:: Work to be completed ::
Recast the records from the line with "Describe the element at coordinates (1592, 930)" up to and including the line with "50 bis unter" as a Markdown table with columns Row and Line, one numbered row per line and no row for blank lines. Leave the pictures out.

:: Given data ::
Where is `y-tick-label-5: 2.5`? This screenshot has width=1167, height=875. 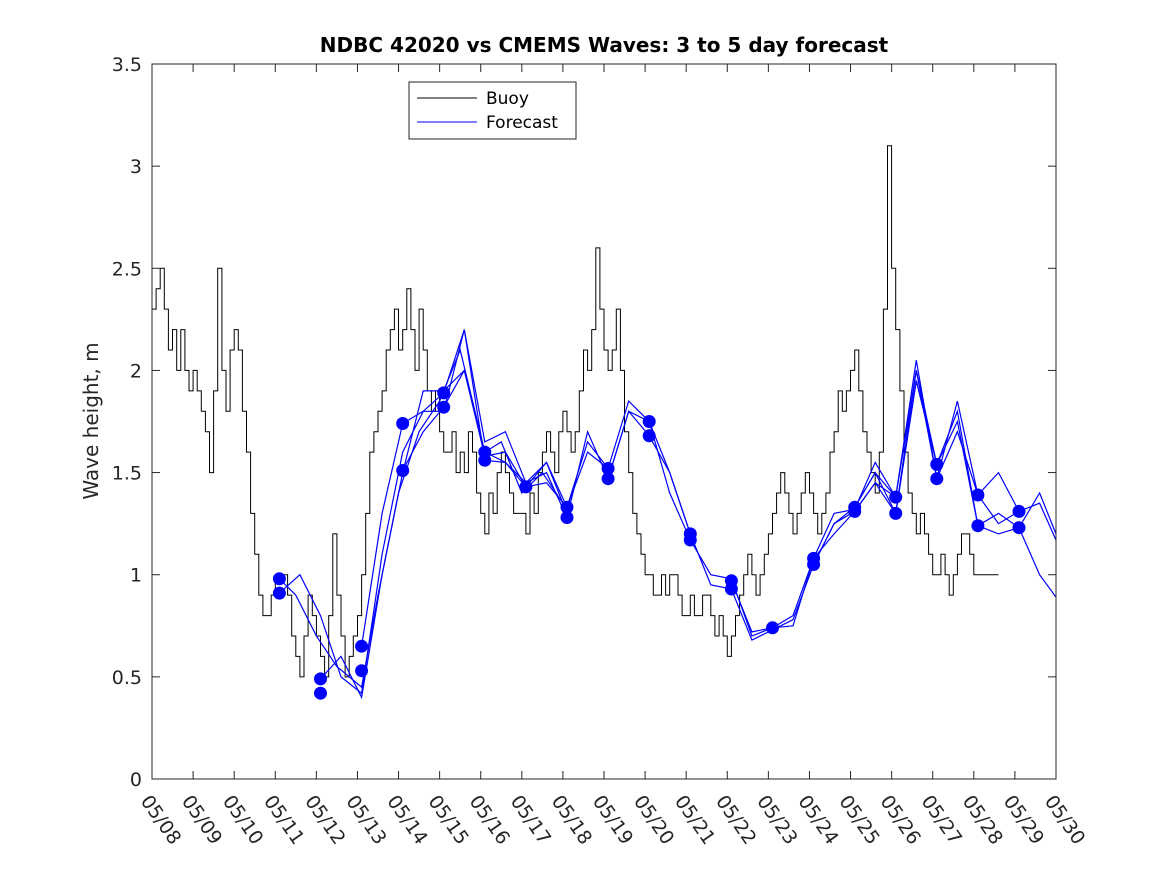 y-tick-label-5: 2.5 is located at coordinates (127, 269).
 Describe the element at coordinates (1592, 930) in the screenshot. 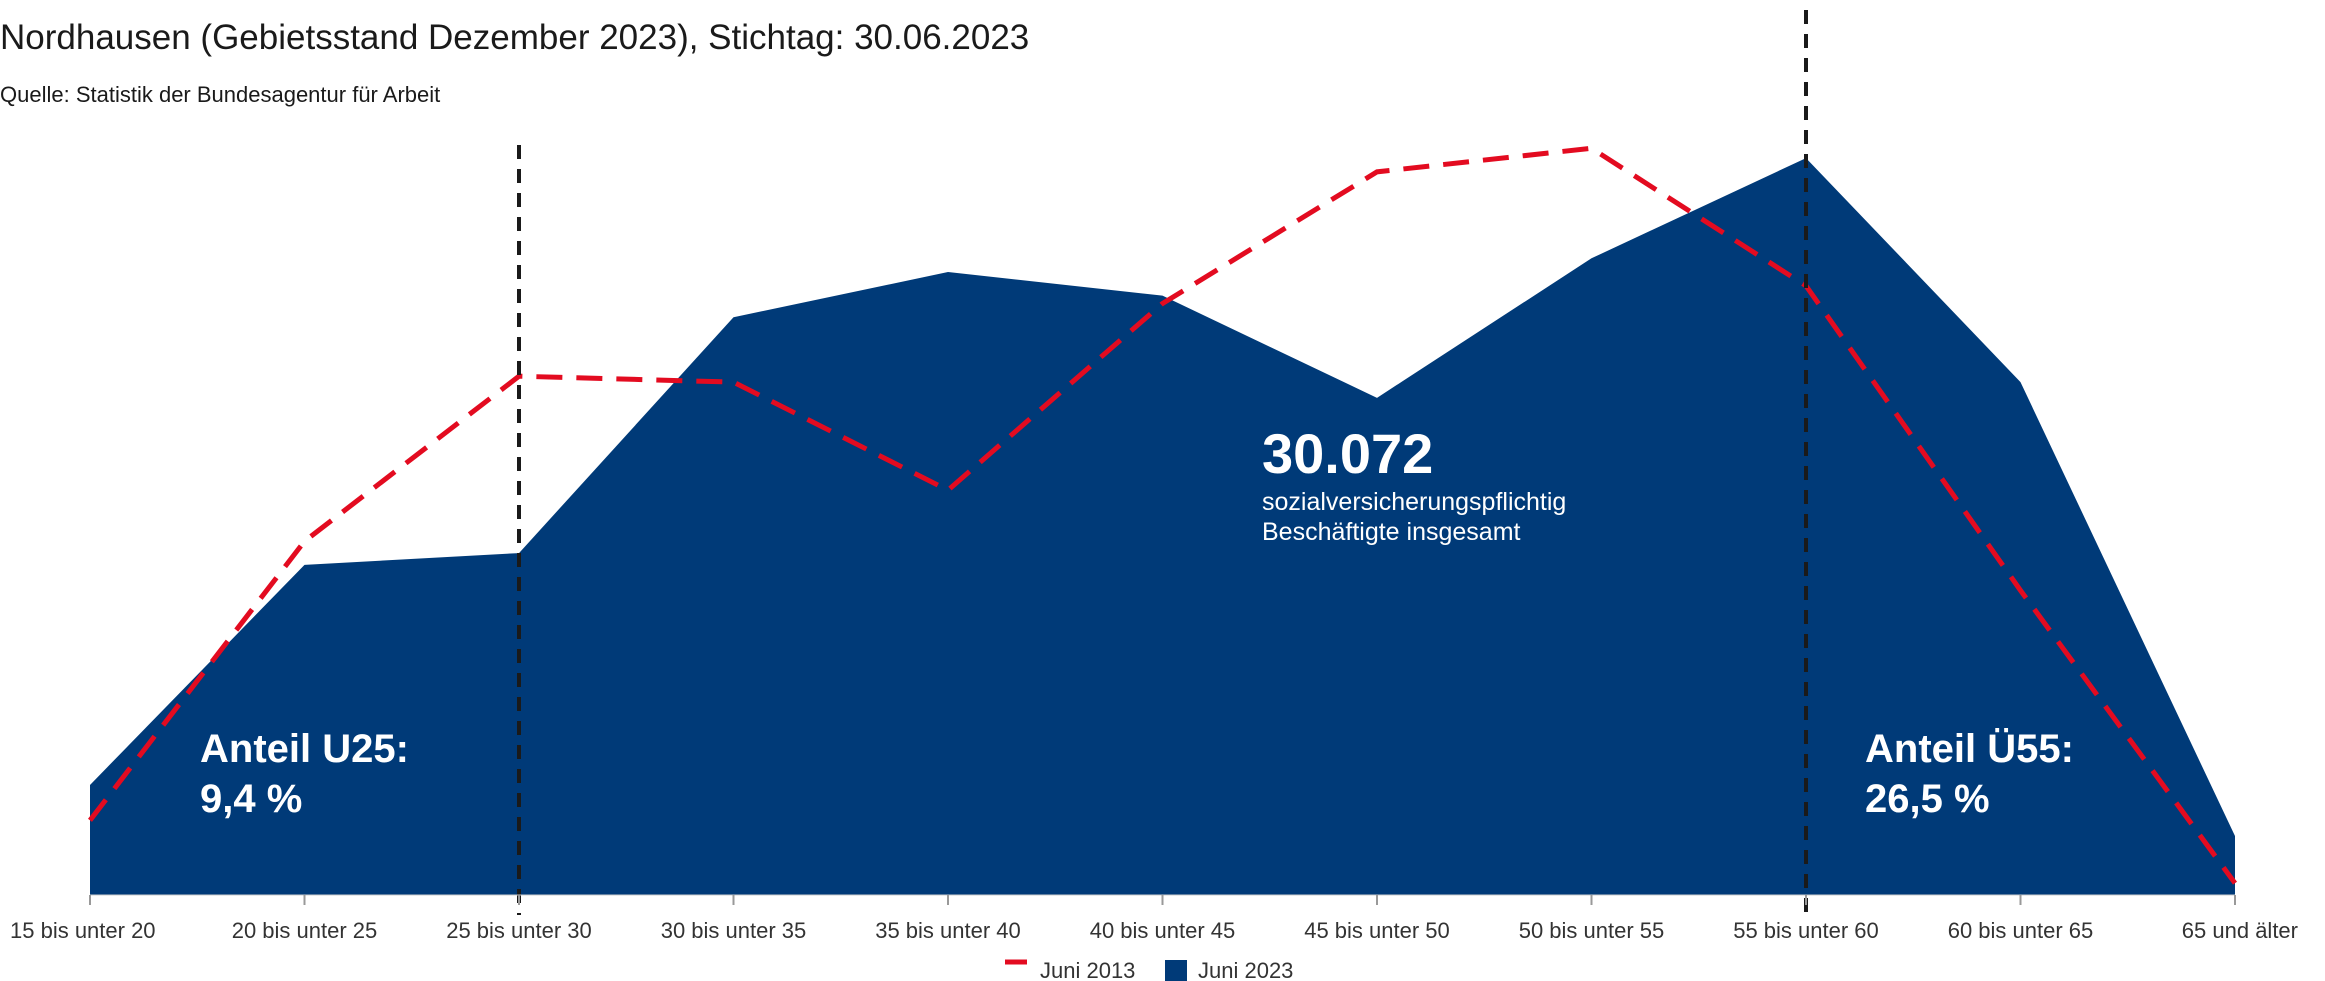

I see `x-tick-label: 50 bis unter 55` at that location.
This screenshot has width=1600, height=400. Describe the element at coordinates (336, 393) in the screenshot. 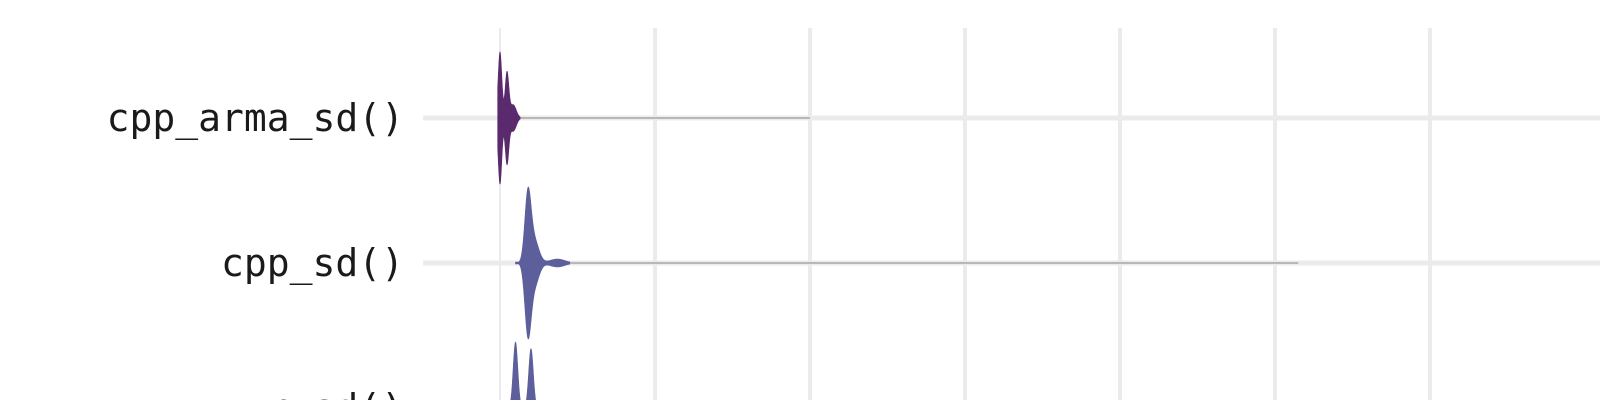

I see `category-label: r_sd()` at that location.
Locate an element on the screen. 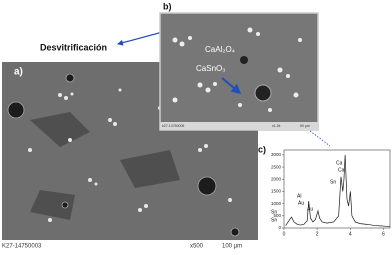 The height and width of the screenshot is (255, 392). x-tick-label: 6 is located at coordinates (384, 234).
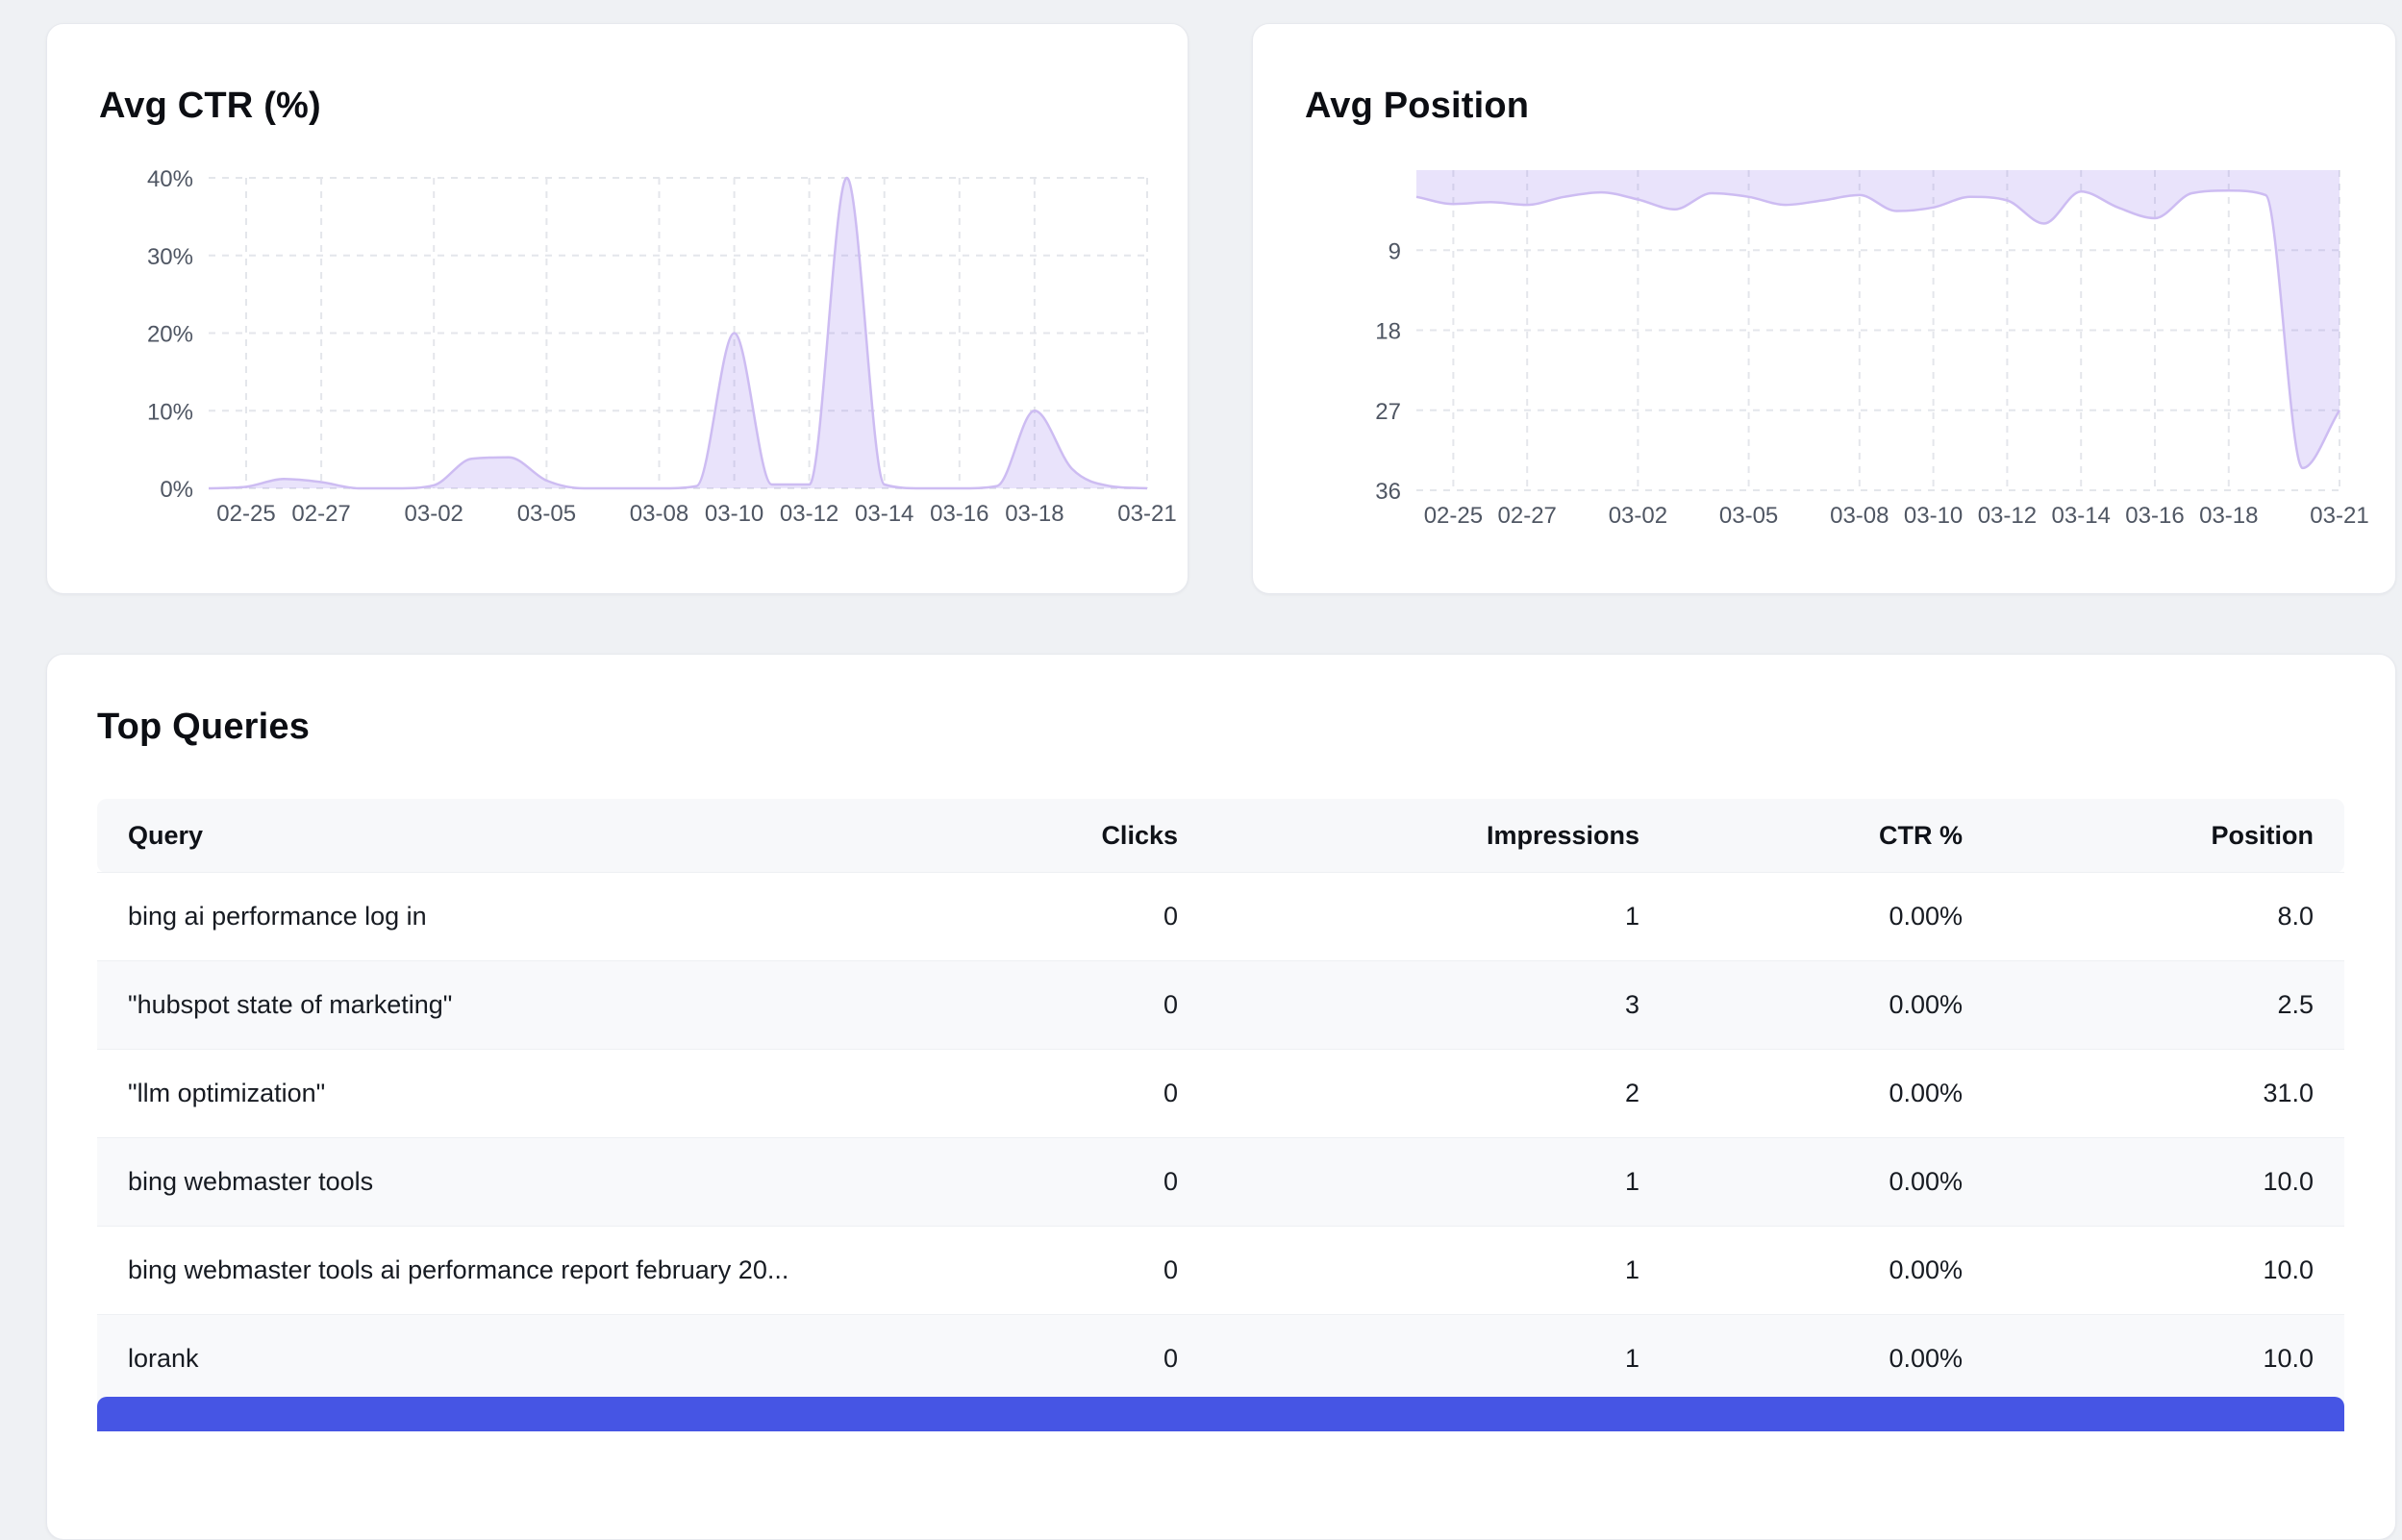 The height and width of the screenshot is (1540, 2402). I want to click on query-cell: lorank, so click(493, 1358).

:: Written reply ::
| Row | Line |
|---|---|
| 1 |  Describe the element at coordinates (1592, 930) in the screenshot.  |
| 2 | I see `x-tick-label: 50 bis unter 55` at that location. |